Required work:
Pull out every line of the material that contains the word "perform" and copy each one in full.

[Listed records start]

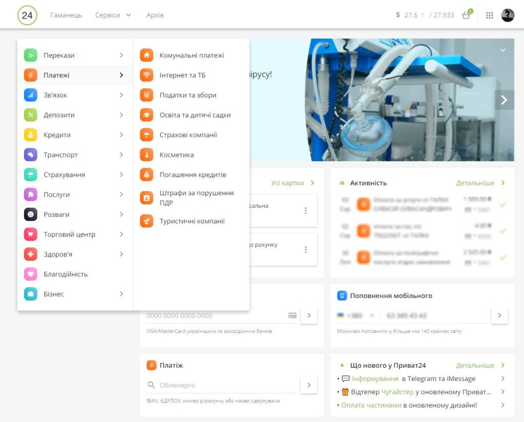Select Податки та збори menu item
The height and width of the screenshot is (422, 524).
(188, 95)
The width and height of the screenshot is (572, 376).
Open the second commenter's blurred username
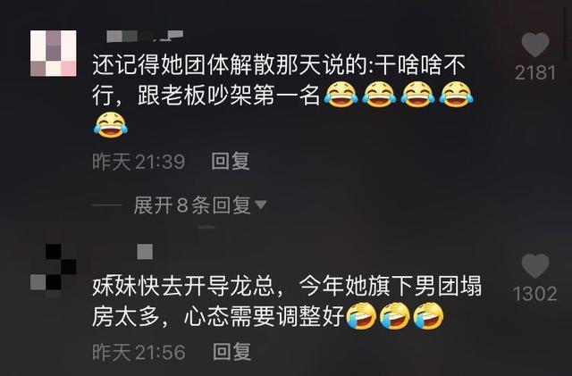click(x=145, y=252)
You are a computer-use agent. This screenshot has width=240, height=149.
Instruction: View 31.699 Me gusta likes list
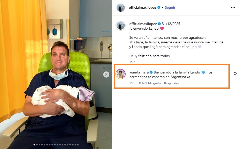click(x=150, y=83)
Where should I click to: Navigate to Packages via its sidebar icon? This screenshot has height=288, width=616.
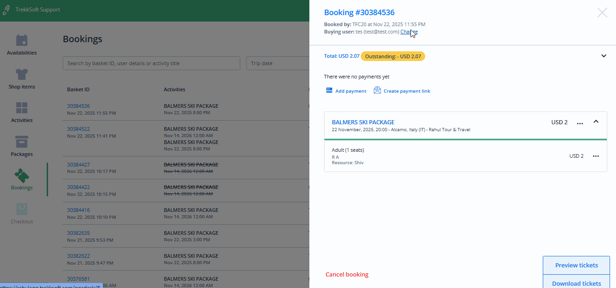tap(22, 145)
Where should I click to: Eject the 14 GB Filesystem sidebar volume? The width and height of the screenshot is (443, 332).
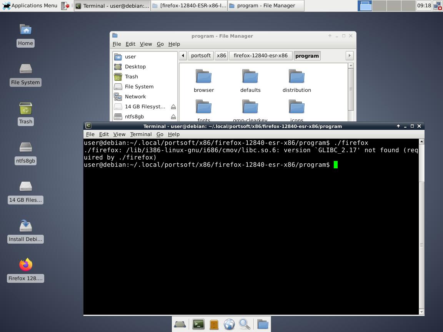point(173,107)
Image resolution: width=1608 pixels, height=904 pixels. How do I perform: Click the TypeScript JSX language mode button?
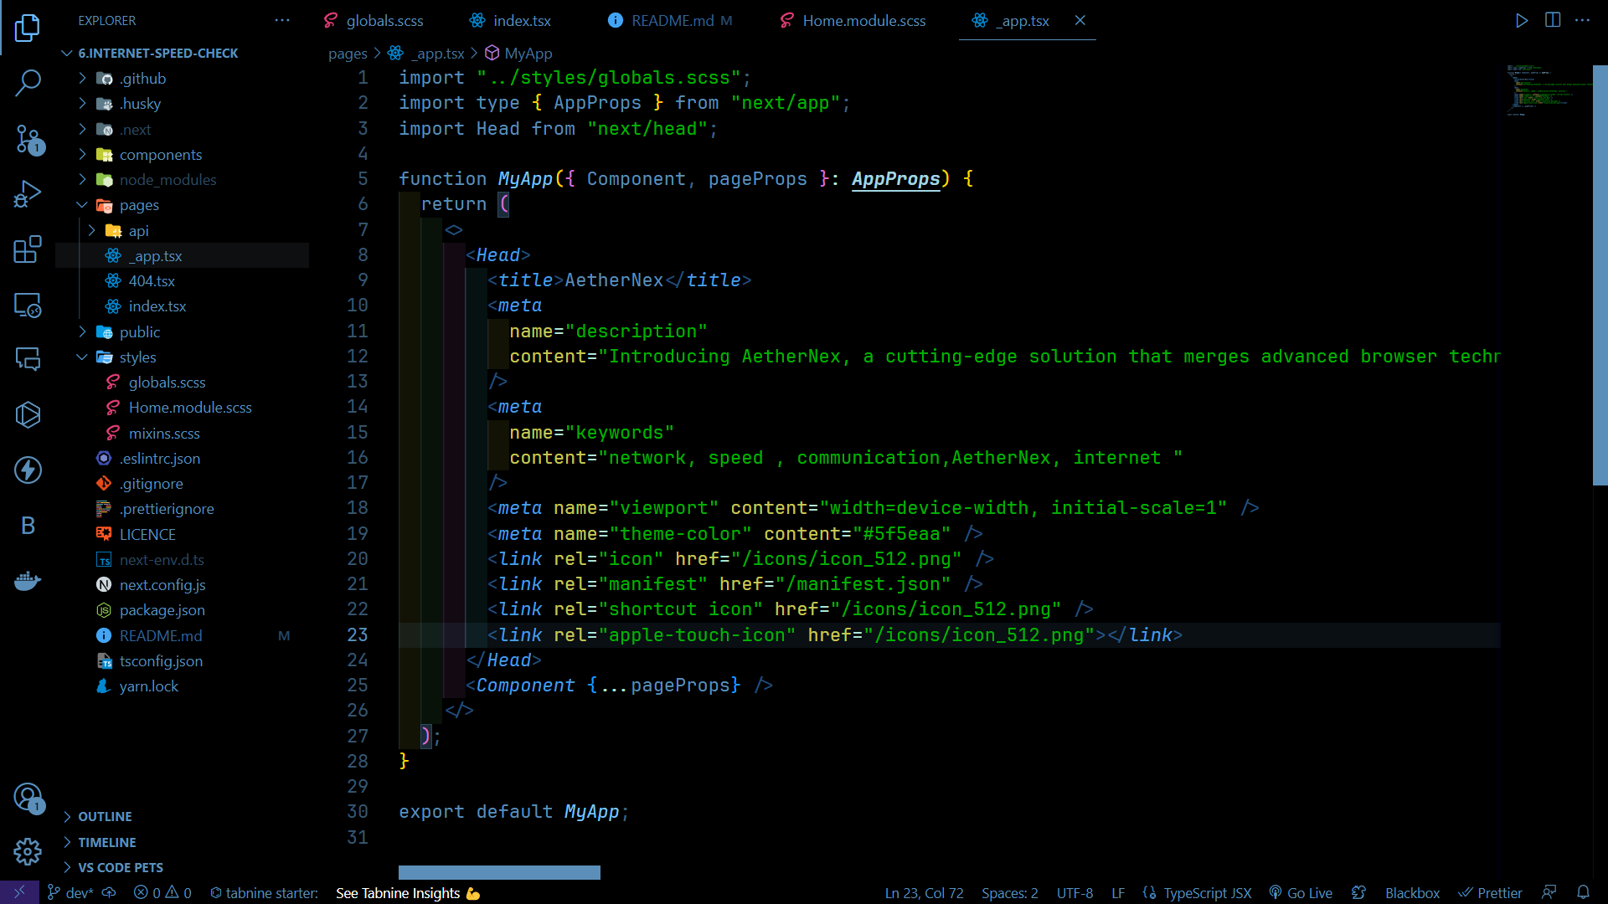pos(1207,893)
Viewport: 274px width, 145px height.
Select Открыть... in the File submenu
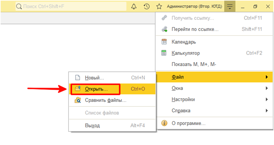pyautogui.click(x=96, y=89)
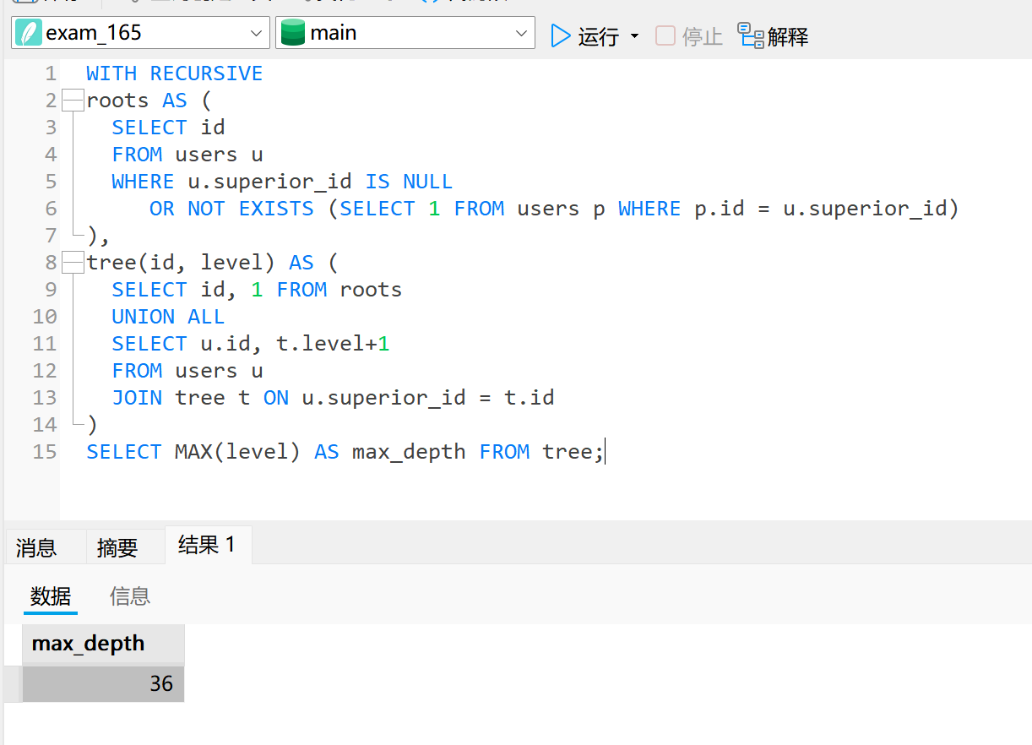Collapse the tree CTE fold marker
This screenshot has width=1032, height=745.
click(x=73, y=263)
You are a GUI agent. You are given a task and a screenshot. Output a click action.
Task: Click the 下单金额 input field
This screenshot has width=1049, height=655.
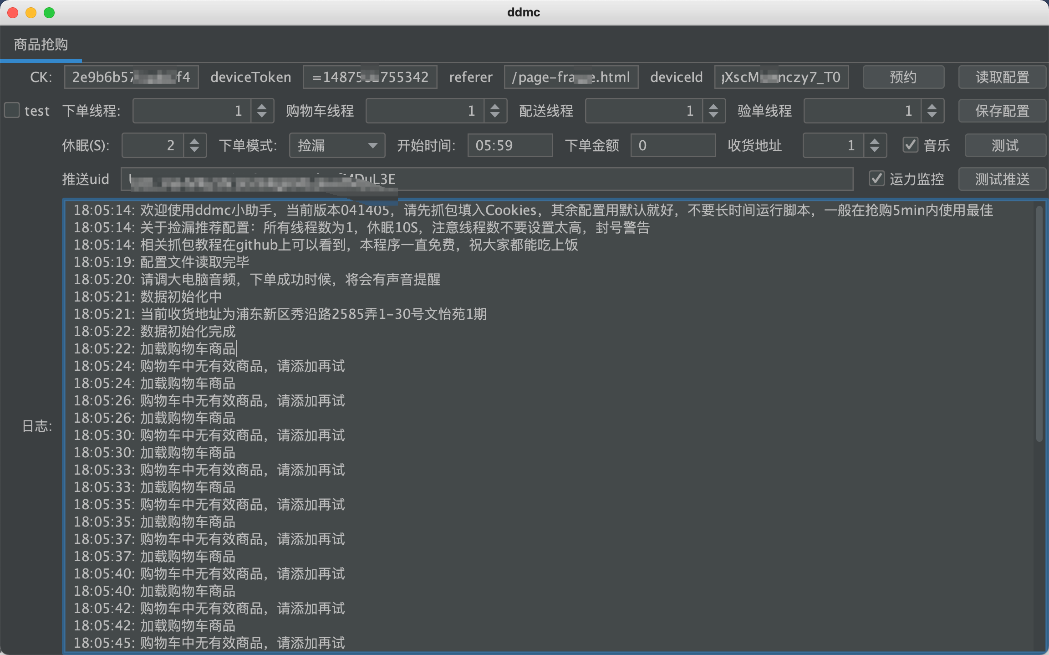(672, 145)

[Listed records end]
[Listed records start]

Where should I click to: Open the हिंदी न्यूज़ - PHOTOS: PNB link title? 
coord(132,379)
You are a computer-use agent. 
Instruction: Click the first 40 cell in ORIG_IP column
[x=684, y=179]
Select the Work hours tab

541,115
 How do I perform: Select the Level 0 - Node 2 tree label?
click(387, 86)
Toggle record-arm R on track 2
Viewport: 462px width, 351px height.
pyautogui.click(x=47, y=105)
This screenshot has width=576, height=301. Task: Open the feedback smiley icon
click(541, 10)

[Listed records end]
[Listed records start]

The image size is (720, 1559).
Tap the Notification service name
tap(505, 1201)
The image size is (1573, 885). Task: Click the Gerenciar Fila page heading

[Listed records end]

Task response:
Image resolution: width=1608 pixels, height=904 pixels. How do I perform: Click the TypeScript JSX language mode button?
 How do I perform: Select the Level 0 - Node 2 tree label?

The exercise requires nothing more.